Одиножды один – шел гражданин. 

Дважды два – шла одна вдова. 

Трижды три – в квартиру вошли. 

Четырежды четыре – свет потушили. 

Пятью пять – легли на кровать. 

Шестью шесть – разделся весь. 

Семью семь – раздел ее совсем. 

Восемью восемь – еще его просит. 

Девятью девять – приятно ей ведь.

Извините нас. Палисандр Александрович, но здесь нет ни толики вдохновенья – ни толики! Не говоря уж о бледной рифмовке. И если вы вправду прослыли в Кремле вундеркиндом, то, видимо, в неком ином отношении. Вообразите же, каково было нам, с гимназических пор упивавшимся Надсоном, Гейне, Бальмонтом, зазубривать, а затем декламировать приведенную низость, что вы полагали своею программной пиесой! Причем декламировать с выражением, с подвываниями – ведь вы настаивали на них – настаивали – не отпирайтесь. О, как мы наплакались, исстрадались. Не смея роптать, мы ходили по струнке, иначе вы принимались пощелкивать себя по носу – часто-часто, Палисандр Александрович, часто-часто, словно вы были майнридовский пересмешник, дерзающий передразнить дрозда. Дрозда или барабанщика, отбивающего барабанную трель. И звук пощелкиваний, между прочим, казался пугающе звонок, будто бы вы стучали не по носу, а прямо по перепонкам. То был признак какого-то внутреннего треволнения, грозящего перерасти в неуемную бурю и натиск. И мы не смели ослушаться, мы не смели. Хотя однажды имели неосторожность поинтересоваться: мол, отчего вы так поступаете.

«Оттого,– отвечали вы, горячась,– что в детстве мне на нос упала гиря от ходиков – а?»

«Бедный малютка! Какое несчастье! Мы ничего об этом не знали, нас не уведомили. Простите».

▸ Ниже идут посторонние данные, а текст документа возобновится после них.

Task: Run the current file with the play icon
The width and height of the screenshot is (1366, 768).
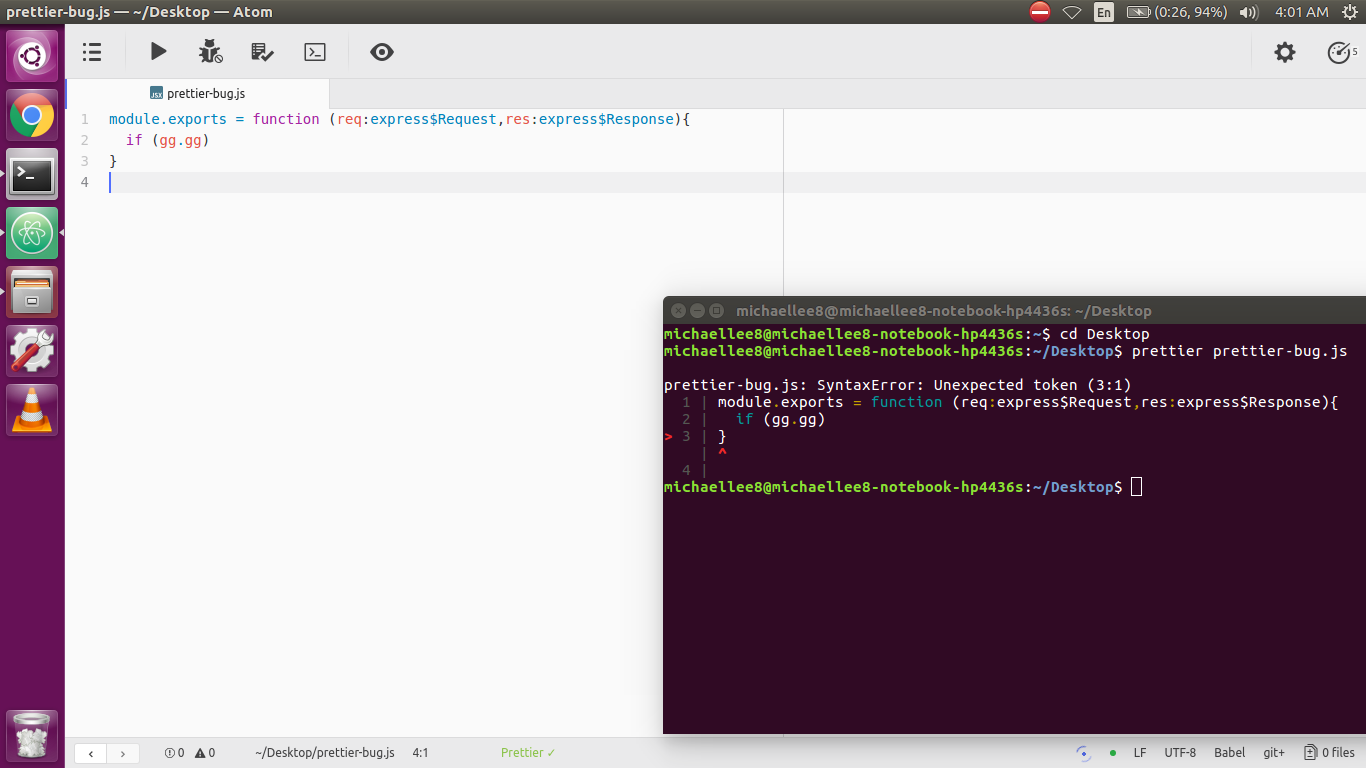Action: pyautogui.click(x=158, y=52)
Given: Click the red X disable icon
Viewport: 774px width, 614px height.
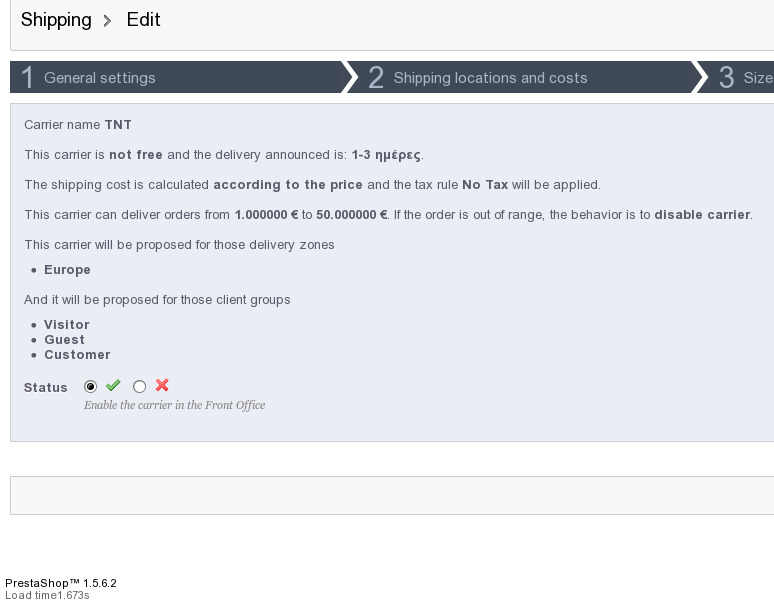Looking at the screenshot, I should (162, 385).
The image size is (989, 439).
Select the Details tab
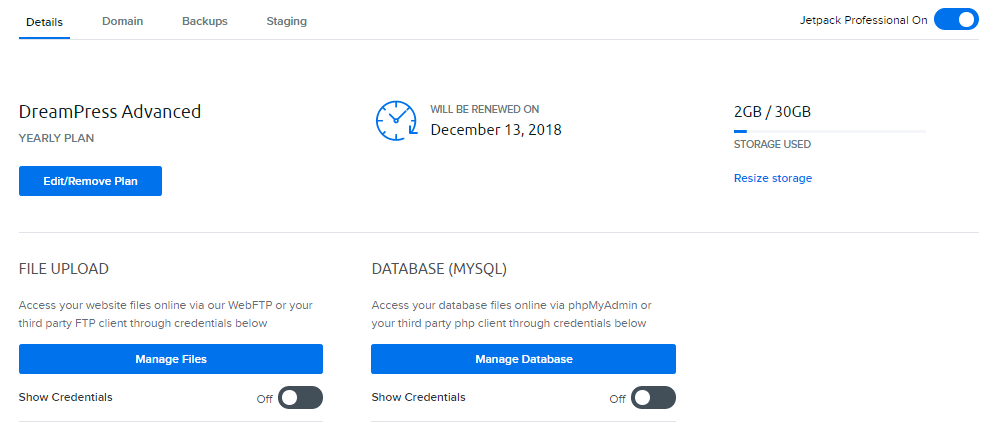44,22
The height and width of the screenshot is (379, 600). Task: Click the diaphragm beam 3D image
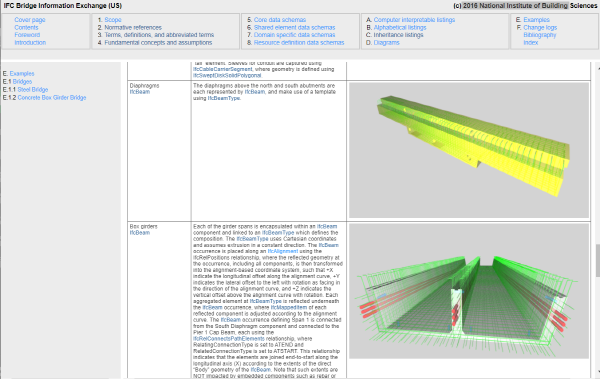(469, 150)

«Простите? Мне не в чем винить вас. Ни вас, ни кого бы то ни. Разразилось стихийное бедствие. Перетерлось связующее звено, и распалась привьганая цепь времен. Вот и все. Только ведайте: ваш племяш перенервничал, перетерпел, судьба распорядилась им негуманно. И ведайте также, что с колыбельных лет переносицу ему заменила платиновая пластинка, и вследствие происшедшего он лишен возможности наслаждаться течением Хроноса, тиканьем его адептов – часов, а особенно – ходиков! Всех эпох и конструкций! Ибо он ненавидит – бежит – или же сокрушает их – на бегу!»

И словно громадная кошка, вы кинулись вдоль этажерок с различными статуэтками и хищнически принялись срывать со стен наши чудные антикварные ходики, которые мы буквально годами скупали в комиссионных, коллекционировали и презентовали друг другу на вечную память. Вы срывали, швыряли их на пол и тщательно плющили каблуками своих гренадерских потешных сапог. Вы были немилосердный варвар – вандал, и зубчатые те колесики, милостивый государь, раскатились по вашей милости кто куда.

«Не отчаивайтесь! – кричали мы вам печально, как чайки.– Отныне мы ведаем, ведаем! И мы сожалеем, скорбим вместе с вами».

«Не в силу ли вышеуказанного,– кипятились вы,– не затем ли не смог ваш племяш пойти по стопам своих предков и родственников, стать достойной им сменой, продлить замечательную традицию, но вынужден был подвизаться по классу гробокопания и кремации!»

«Разумеется, Палисандр Александрович, разумеется, в силу. Такая нелепая несправедливость – кремация – ужас!»